We notice generally 3 classes of error:

 * The oldest slow or blocked request in the ceph-mds log is waiting to
   acquire locks for an inode (visible via `ceph tell mds.N
   dump_blocked_ops`). By tracing the oldest FS client which has the
   capability for this file and seeing which OSD the client is waiting
   for with `watch 'cat /sys/kernel/debug/ceph/*/osdc'` or by looking
   at the output of `ceph tell mds.N objecter requests`, we can
   determine which exact OSD is being slow (always a spinning disk).
   These issues are due to hardware issues or the OSD crashing (where a
   restart seems to remedy the problem) and thus counterintuitively (at
   least for me) suggests that our error messages for the MDS can refer
   to OSD hard-drive problems. These HDDs are in a completely separate
   pool to where I would have thought the metadata I/O would be being
   performed since our metadata pool is exclusively SSDs.
 * The oldest, or near oldest, blocked MDS op being an "internal op
   fragmentdir" operation and many client_requests at the flag_point
   "failed to authpin, dir is being fragmented". This seems to be an
   MDS bug as the documentation suggests that this should only happen
   when in a multi-MDS system but we have been using only 1 MDS. A
   simple restart of the MDS solves this problem.
 * Client has a crash and either has been blocklisted or should be.
   Blocklisted clients may not immediately know they've been evicted
   and thus may be hanging indefinitely when stating the filesystem.

········

- [PROBLEMS TO WORK ON]:
1. Extract the words of the Ceph error passage between "We notice generally" and "a spinning disk).", inclusive.
2. Answer these questions from the Ceph error passage:
(a) What kind of disk is the slow OSD always found to be?
(b) What type of drives make up the metadata pool?
(c) How many MDS have been in use?
3. Carry on the Ceph error passage from the point where it ends.
The data after the Ceph error passage is separate material.

Word and element location data:
········

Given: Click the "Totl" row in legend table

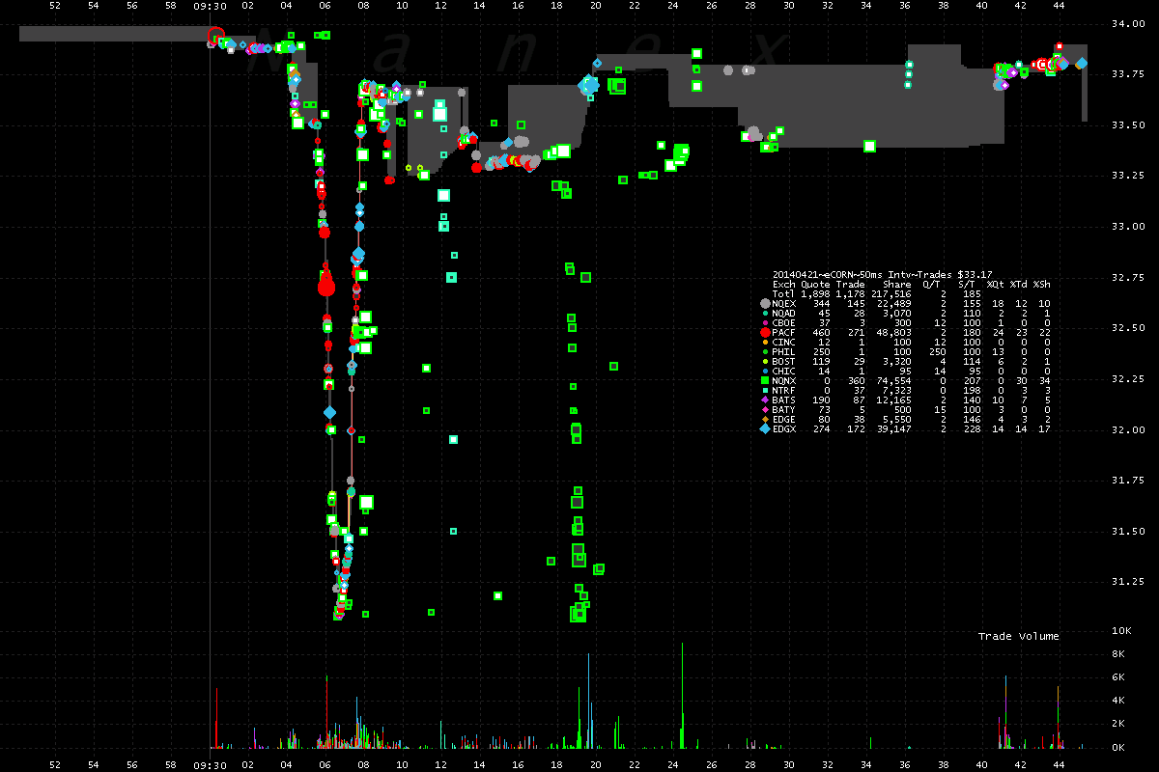Looking at the screenshot, I should tap(784, 293).
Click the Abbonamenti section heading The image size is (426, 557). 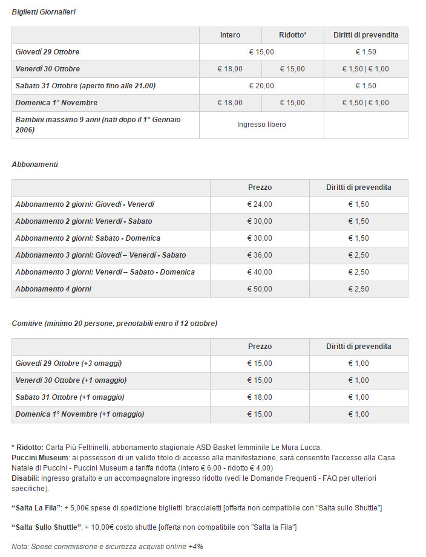[35, 164]
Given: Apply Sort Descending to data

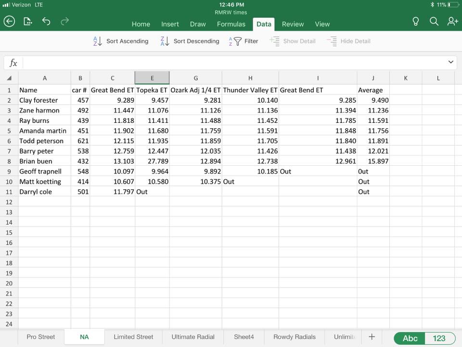Looking at the screenshot, I should click(190, 41).
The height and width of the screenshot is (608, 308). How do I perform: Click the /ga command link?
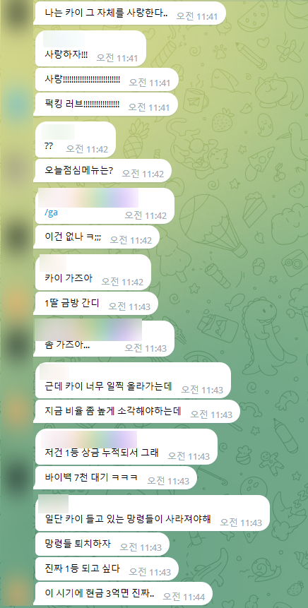click(x=52, y=213)
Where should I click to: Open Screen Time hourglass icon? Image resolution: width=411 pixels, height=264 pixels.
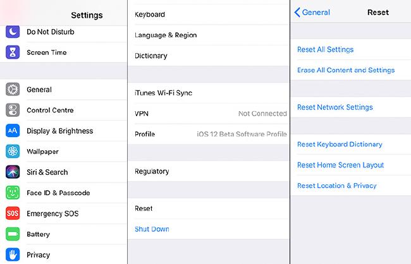[x=13, y=52]
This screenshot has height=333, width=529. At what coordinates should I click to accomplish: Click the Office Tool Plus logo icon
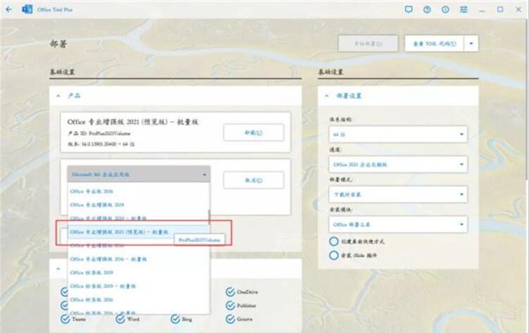(27, 9)
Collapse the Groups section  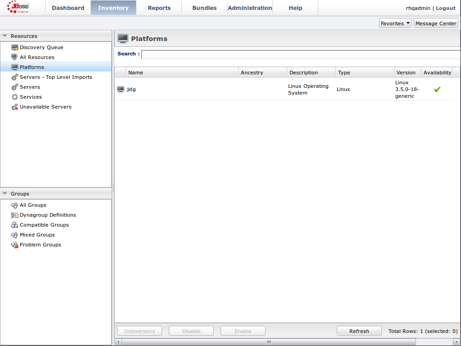click(5, 193)
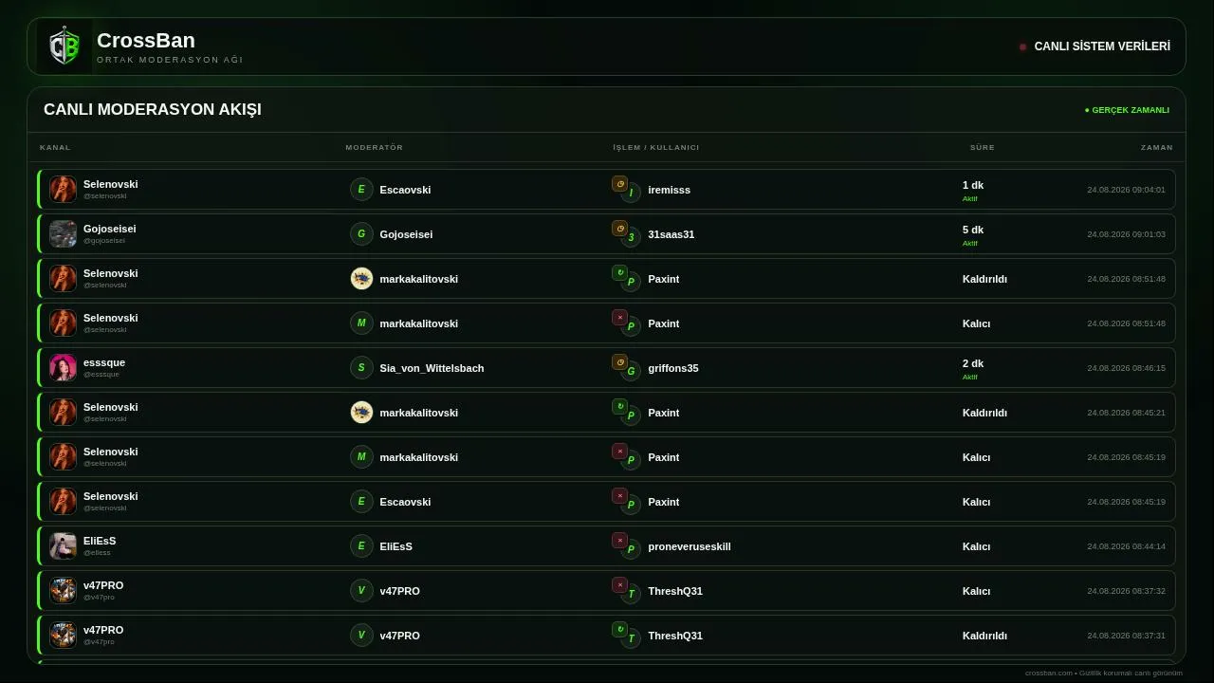Click the unban icon beside ThreshQ31 at 08:37:31

(x=619, y=630)
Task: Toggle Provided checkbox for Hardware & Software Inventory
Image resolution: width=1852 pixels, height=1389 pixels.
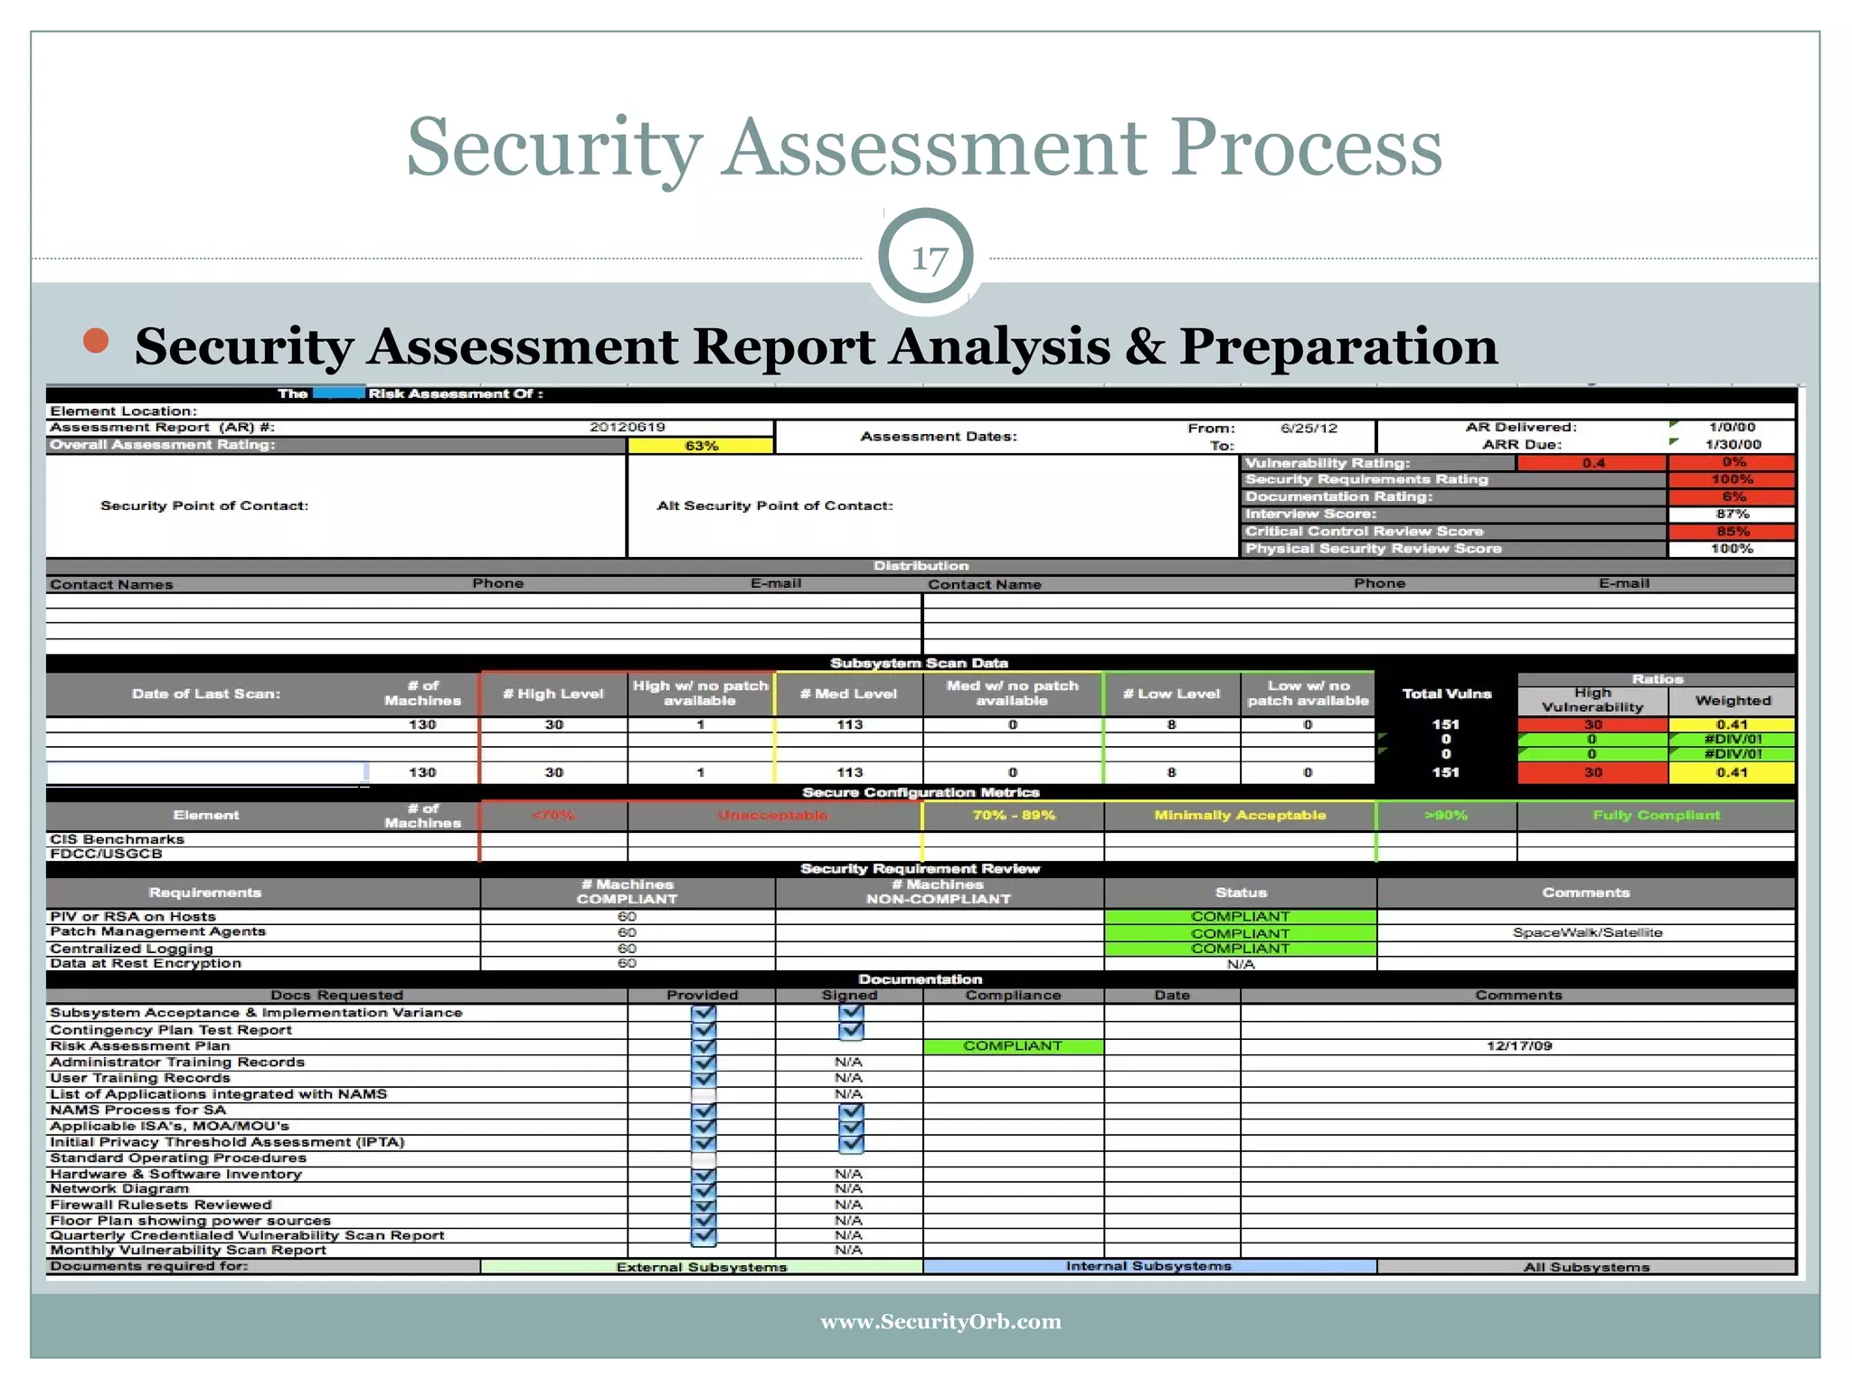Action: tap(704, 1175)
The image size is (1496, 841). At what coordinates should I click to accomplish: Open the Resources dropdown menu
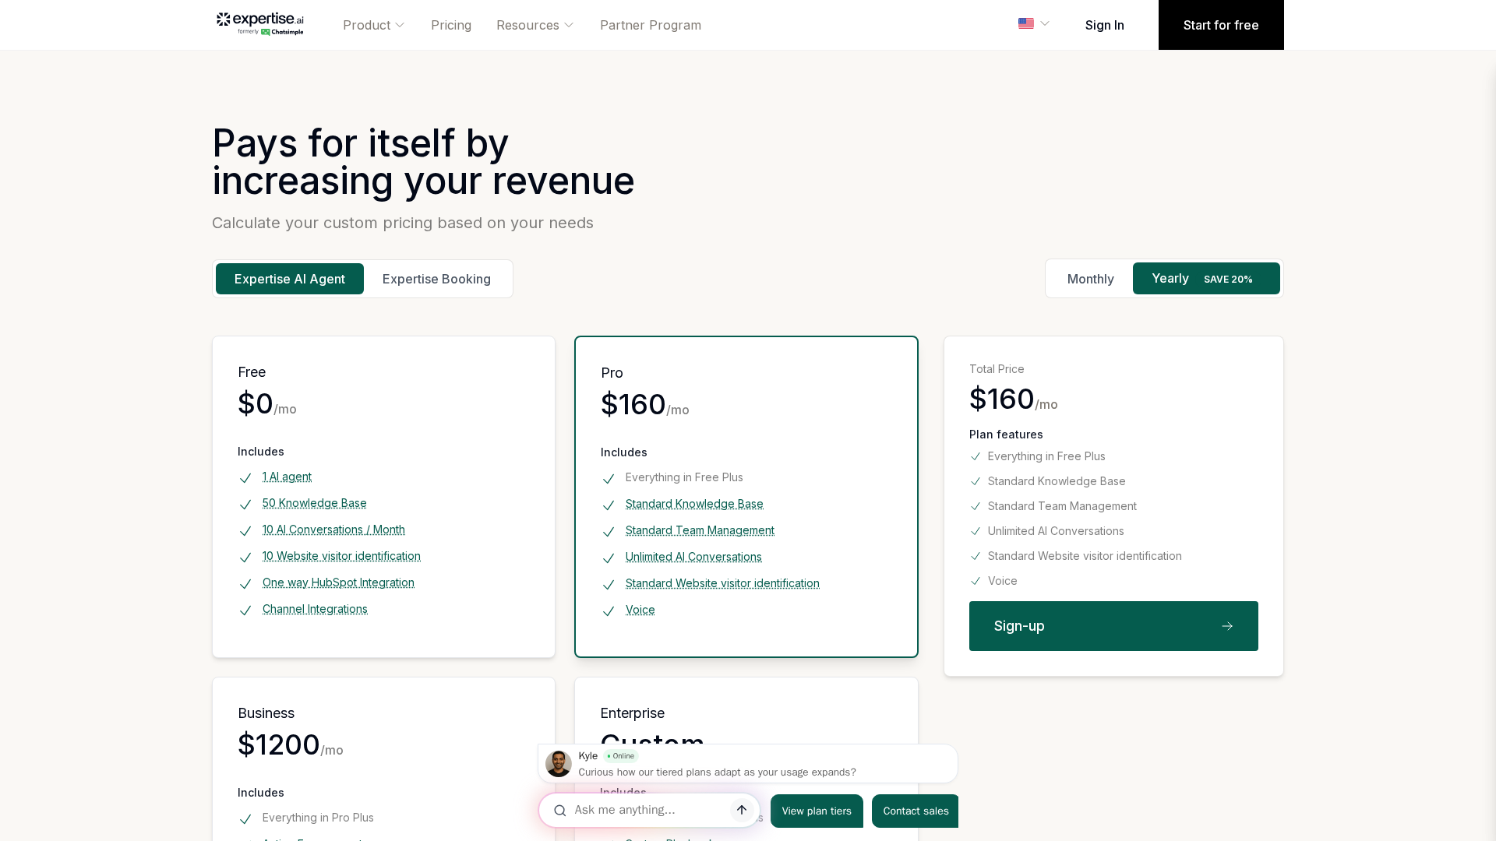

········

- [RESULTS OF THE TASKS]:
1.
We notice generally 3 classes of error:

 * The oldest slow or blocked request in the ceph-mds log is waiting to
   acquire locks for an inode (visible via `ceph tell mds.N
   dump_blocked_ops`). By tracing the oldest FS client which has the
   capability for this file and seeing which OSD the client is waiting
   for with `watch 'cat /sys/kernel/debug/ceph/*/osdc'` or by looking
   at the output of `ceph tell mds.N objecter requests`, we can
   determine which exact OSD is being slow (always a spinning disk).

2.
(a) A spinning disk.
(b) Exclusively SSDs.
(c) Only one.

3.
   This can be detected by searching through the client list via `ceph
   tell mds.N client ls` and seeing whether there is an ID associated
   with the client. However whilst a manual re-mount will allow the
   former client to establish new session, we prefer to use the
   "recover_session=clean" mount option to do this automatically and
   now we have no incidents of this.

Yesterday for example, we had an incident of multiple MDS warning 
messages of: MDS_SLOW_REQUEST,  MDS_TRIM, MDS_CLIENT_RECALL, and 
MDS_CLIENT_LATE_RELEASE. This was caused by a non-responsive hard-drive 
leading to a build up of the MDS cache and trims being unable to be 
completed where we managed to narrow down the hard-drive for the inode 
which the blocked client was waiting for a rdlock on and restarted the 
OSD for that the drive. Notably this hard-drive had no errors with 
smartctl or elsewhere and only had the following slow ops message on OSD 
systemctl status/ log:

    osd.281 123892 get_health_metrics reporting 4 slow ops, oldest is 
osd_op(client.49576654.0:9101 3.d9bs0 3.ee6f2d9b (undecoded) 
ondisk+read+known_if_redirected e123889)

Whilst restarting the hard-drive that the client with the oldest blocked 
op was waiting for did "clear" this /sys/kernel/debug/ceph/*/osdc queue, 
the oldest blocked MDS op then became an "internal op 
fragmentdir:mds.0:1" one where restarting the active MDS cleared this.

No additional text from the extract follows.